According to ... two sources and other Trump allies and aides familiar with the situation, Trump and his team are looking past the primary towards a general-election fight against President Joe Biden — and they think they can somehow run the former president as a supposed “moderate” (as three sources put it) on abortion....
Democratic operatives, of course, assume that most Americans know Trump's position on reproductive rights in granular detail (because all the people the operatives know presumably do). I think many Americans, including some who don't pay a lot of attention to politics, know that Trump appointed the justices who make up the Supreme Court's anti-abortion supermajority and have strong opinions about that. But I wouldn't assume that everyone knows it.
“It’s a complete joke,” says Pat Dennis, president of the Democratic super PAC American Bridge 21st Century....

“It defies reality that Donald Trump and his advisers are greenlighting ads touting Trump’s role in killing Roe v Wade while millions of women in 21 states live every single day under laws severely restricting abortion access — and somehow simultaneously they have a strategy to moderate his position on the same issue?” Biden campaign spokesperson Seth Schuster said in a statement to Rolling Stone. “No one is buying that, and it obviously won’t work. Donald Trump spent his first term laser focused on ripping away a fundamental freedom from millions of women and he did it — and now he will live with the consequences next November.”
We live in a country where Republicans like Liz Cheney (who voted with then-President Trump 92.9% of the time) and Adam Kinzinger (who voted with Trump 90.2% of the time) can be called "moderates" for a few key moments of anti-GOP apostasy, even while they cling to very Republican policy positions. So Trump doesn't support a national abortion ban. People who spend a lot of time thinking about reproductive rights -- including many people who aren't otherwise very political -- know that this doesn't make up for Trump's judicial appointments. But the rest of the public needs to be reminded of Trump's abortion policies repeatedly -- especially in his own words:


We can trust the Biden camapign to run ads in which he boasts about getting Roe overturned -- can't we? We can, right? And we'll hear this relentlessly throughout the general election campaign. Won't we?
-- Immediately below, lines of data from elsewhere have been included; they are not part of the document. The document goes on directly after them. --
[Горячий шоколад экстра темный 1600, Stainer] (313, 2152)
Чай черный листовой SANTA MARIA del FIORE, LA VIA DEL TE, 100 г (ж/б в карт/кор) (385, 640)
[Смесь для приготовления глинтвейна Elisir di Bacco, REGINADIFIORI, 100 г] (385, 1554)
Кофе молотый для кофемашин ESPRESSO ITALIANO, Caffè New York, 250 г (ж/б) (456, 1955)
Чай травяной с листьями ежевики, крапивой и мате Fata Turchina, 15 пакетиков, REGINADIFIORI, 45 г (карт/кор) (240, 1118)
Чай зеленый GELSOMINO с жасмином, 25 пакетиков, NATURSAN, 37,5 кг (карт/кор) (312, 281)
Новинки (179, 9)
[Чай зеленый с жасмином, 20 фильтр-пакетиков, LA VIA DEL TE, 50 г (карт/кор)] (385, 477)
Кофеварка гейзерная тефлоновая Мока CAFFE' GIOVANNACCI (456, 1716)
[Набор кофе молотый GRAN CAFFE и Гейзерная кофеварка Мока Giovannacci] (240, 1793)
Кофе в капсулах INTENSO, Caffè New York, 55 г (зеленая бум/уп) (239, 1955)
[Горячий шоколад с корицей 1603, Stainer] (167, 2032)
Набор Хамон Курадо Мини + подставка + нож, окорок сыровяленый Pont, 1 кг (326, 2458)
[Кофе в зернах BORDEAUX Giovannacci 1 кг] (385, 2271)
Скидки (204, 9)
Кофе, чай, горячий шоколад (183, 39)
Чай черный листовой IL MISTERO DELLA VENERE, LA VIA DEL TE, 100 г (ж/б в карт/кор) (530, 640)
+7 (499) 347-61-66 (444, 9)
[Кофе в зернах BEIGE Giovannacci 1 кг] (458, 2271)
I think it'll happen -- spreading that message is such an obvious thing for the Biden campaign to do. But in addition, I hope the press asks Trump whether he'd sign a national abortion ban if a bill reached his desk. I want him to say no and lose some anti-abortion absolutist voters, or say yes and lose some of the voters he wants to impress with his "moderation." And I want him asked whether he'd ever appoint a pro-choice judge to the federal bench. Again, either way he answers could lose him votes.

But Trump isn't crazy to think he can get away with calling himself a moderate on this issue. We have such a low bar for Republicans who want to be called moderates.